-- Task statement --
Copy out every line of the records where the string "Viewport" occurs.

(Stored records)
=== Begin Enclosure ===

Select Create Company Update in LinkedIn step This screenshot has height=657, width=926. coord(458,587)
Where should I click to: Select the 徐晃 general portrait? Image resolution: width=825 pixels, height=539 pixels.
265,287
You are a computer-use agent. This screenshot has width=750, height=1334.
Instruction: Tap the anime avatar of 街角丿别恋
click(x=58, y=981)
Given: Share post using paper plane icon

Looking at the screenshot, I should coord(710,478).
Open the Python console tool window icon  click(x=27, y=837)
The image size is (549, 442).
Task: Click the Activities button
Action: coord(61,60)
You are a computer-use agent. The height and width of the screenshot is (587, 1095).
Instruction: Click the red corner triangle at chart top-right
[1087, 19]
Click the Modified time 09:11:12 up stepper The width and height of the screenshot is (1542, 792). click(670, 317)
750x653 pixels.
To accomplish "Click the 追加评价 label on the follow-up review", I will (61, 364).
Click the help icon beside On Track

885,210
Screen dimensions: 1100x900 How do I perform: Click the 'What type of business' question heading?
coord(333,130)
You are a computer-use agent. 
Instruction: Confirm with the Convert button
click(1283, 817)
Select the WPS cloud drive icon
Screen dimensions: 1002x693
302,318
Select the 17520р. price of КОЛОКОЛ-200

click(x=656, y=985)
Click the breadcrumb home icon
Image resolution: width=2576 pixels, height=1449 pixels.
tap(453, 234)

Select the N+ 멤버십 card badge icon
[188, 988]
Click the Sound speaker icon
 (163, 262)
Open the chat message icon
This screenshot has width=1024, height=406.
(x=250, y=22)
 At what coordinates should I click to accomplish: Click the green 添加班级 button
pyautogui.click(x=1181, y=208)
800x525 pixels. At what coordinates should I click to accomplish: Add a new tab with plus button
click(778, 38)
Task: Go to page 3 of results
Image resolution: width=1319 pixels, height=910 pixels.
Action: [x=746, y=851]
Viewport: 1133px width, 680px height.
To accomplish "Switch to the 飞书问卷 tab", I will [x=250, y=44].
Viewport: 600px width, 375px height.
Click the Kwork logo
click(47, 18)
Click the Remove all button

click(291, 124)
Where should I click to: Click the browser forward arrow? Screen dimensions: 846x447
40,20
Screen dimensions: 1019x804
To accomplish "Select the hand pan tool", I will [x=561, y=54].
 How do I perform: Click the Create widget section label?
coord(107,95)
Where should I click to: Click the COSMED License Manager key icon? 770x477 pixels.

=== End Enclosure ===

-- Response area --
Viewport: 1133px width, 680px height.
Viewport: 600px width, 375px height.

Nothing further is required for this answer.